As a MailChimp customer and fan, it's wonderful to have John Foreman, chief data scientist at MailChimp, as part of our "Off the Charts" interview series. If you are going to Starta next week, check out his talk, Dissecting Data Science Algorithms using Spreadsheets, and/or follow him on Twitter for more insights.
You recently wrote a book, Data Smart: Using Data Science to Transform Information into Insight. We love the concept of teaching everyday people how to do data science, tell us more about your book?
Before I was a data scientist at MailChimp, I was for many years an analytics consultant to large enterprises. I got to work on some really awesome problems. Now, this was prior to the heady days of big data and data science. So once I entered the data science world, I quickly realized that those I'd left behind in the enterprise space didn't speak the same language as those in the data science world.
Specifically, Excel, SAS, Teradata, and Oracle seem to rule the enterprise where terms like "business intelligence" are bandied about, whereas R, Python, and Hadoop have a better hold in companies talking data science.

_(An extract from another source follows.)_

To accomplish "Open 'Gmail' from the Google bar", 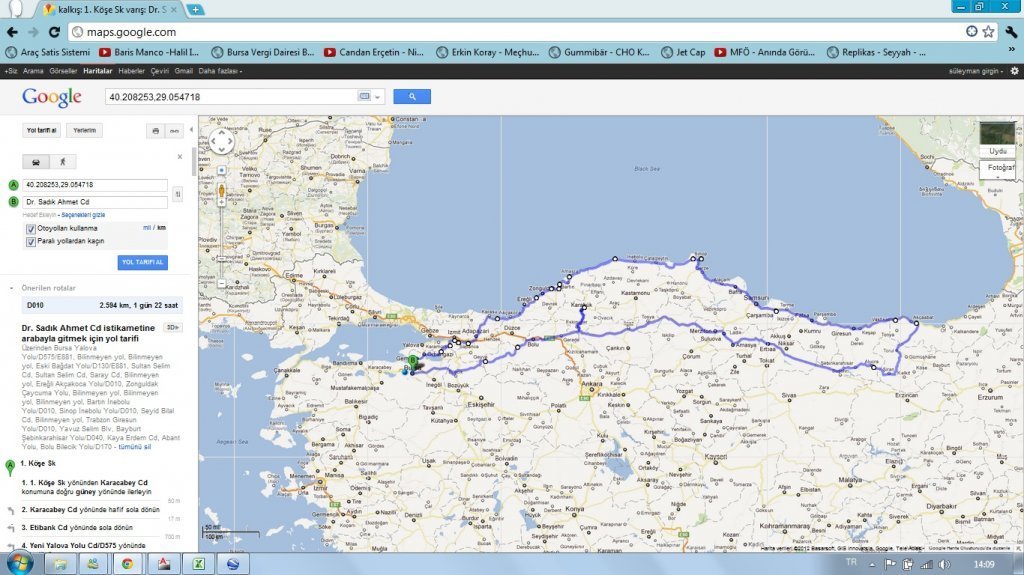I will (x=183, y=72).
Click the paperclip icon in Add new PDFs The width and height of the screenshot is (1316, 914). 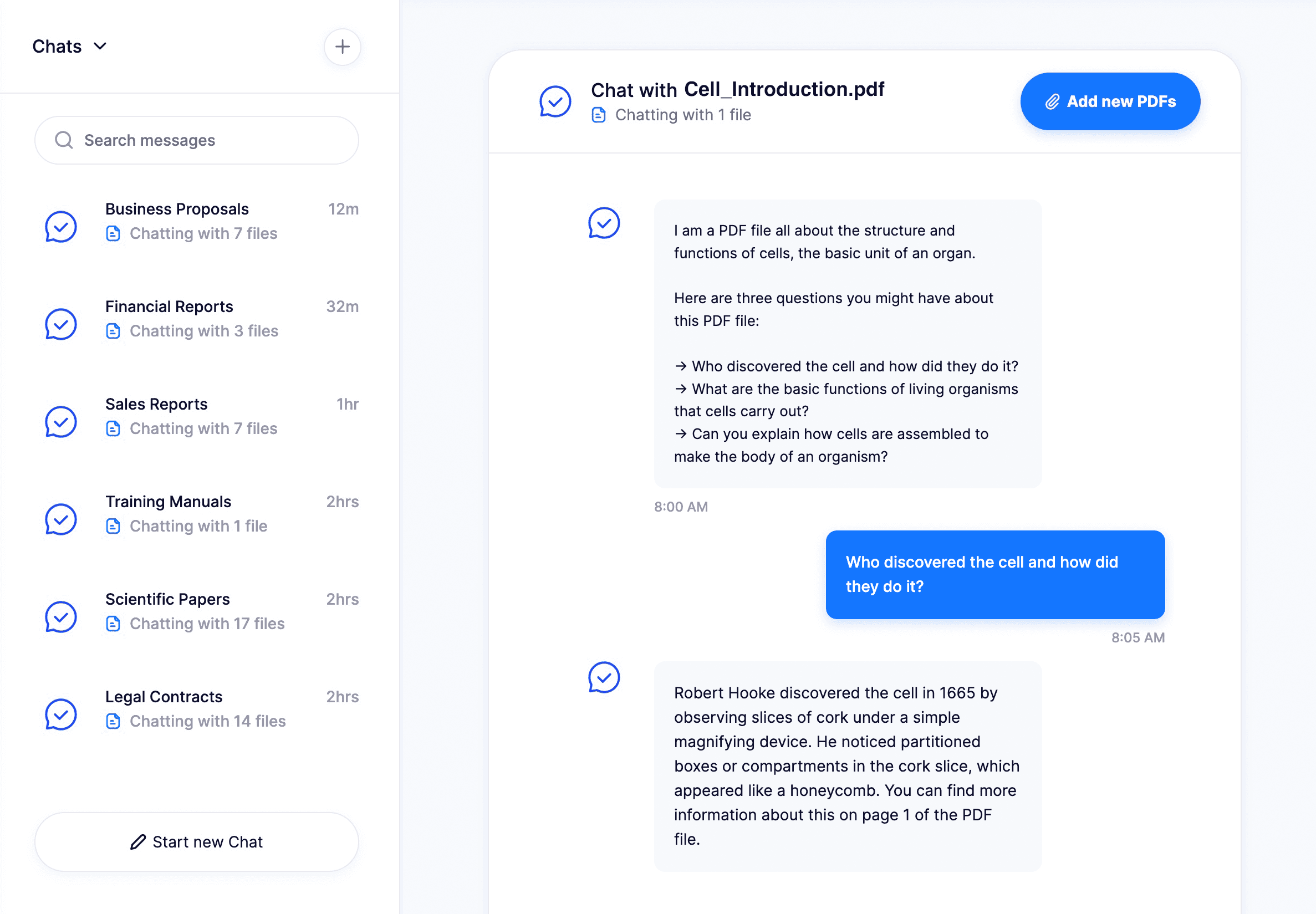coord(1052,102)
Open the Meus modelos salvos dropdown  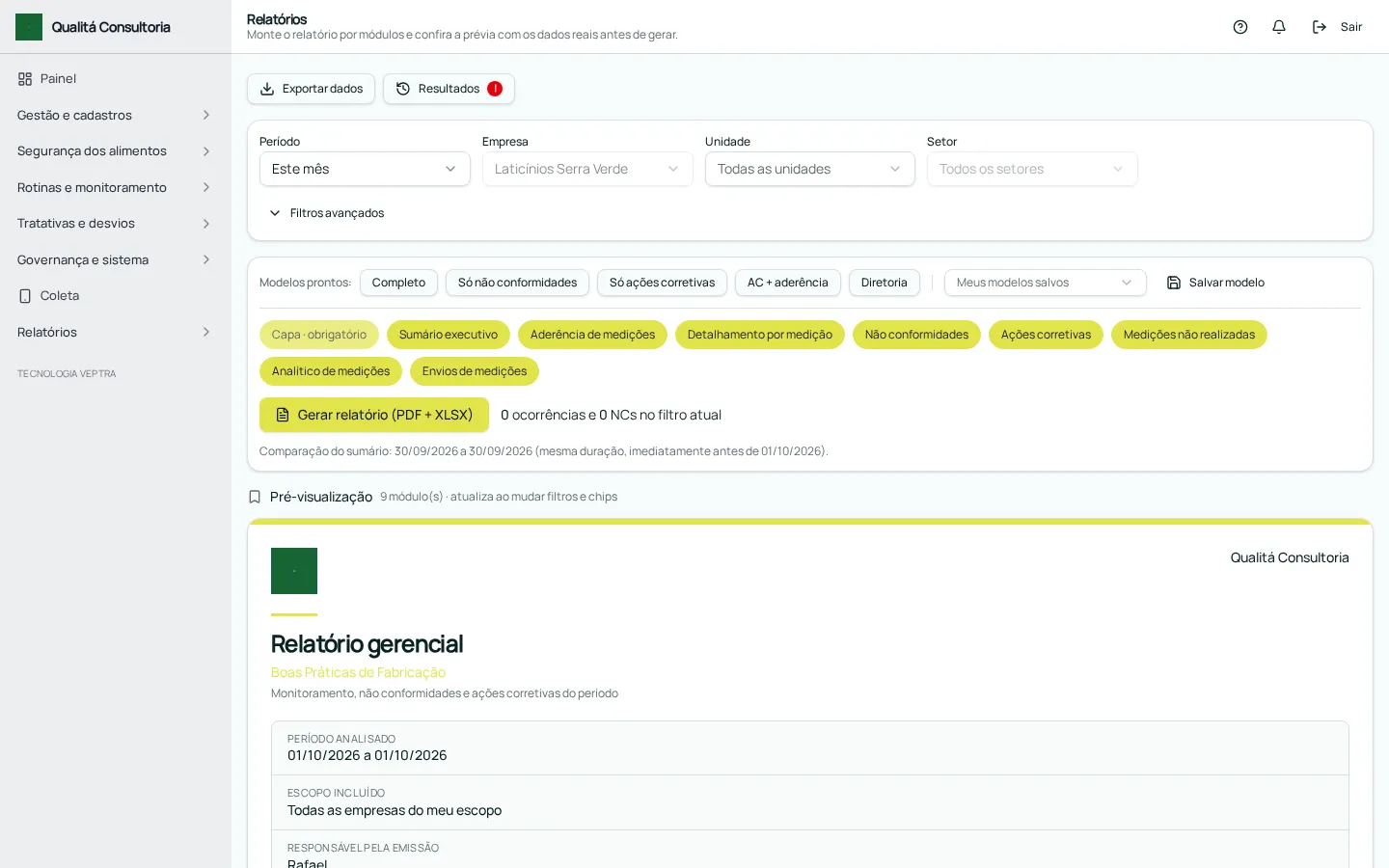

So I asked myself, how would I teach the important techniques of the data science world to folks in the enterprise world? And by teach, I mean really dig into the algorithms. It's hard to teach machine learning and data mining in R where most tutorials seem to start with "now load the relevant library that's done all the work for you."
I decided to teach data science in spreadsheets. There are no libraries to help you. There is no code. There are just numbers and formulas, which is awesome for learning and terrible for production. So in the book, I teach readers the algorithms in great detail. Then at the end of the book, I gently usher the reader into R once I know that everyone has a rock-solid understanding of the techniques.
So I asked myself, how would I teach the important techniques of the data science world to folks in the enterprise world? ... I decided to teach data science in spreadsheets.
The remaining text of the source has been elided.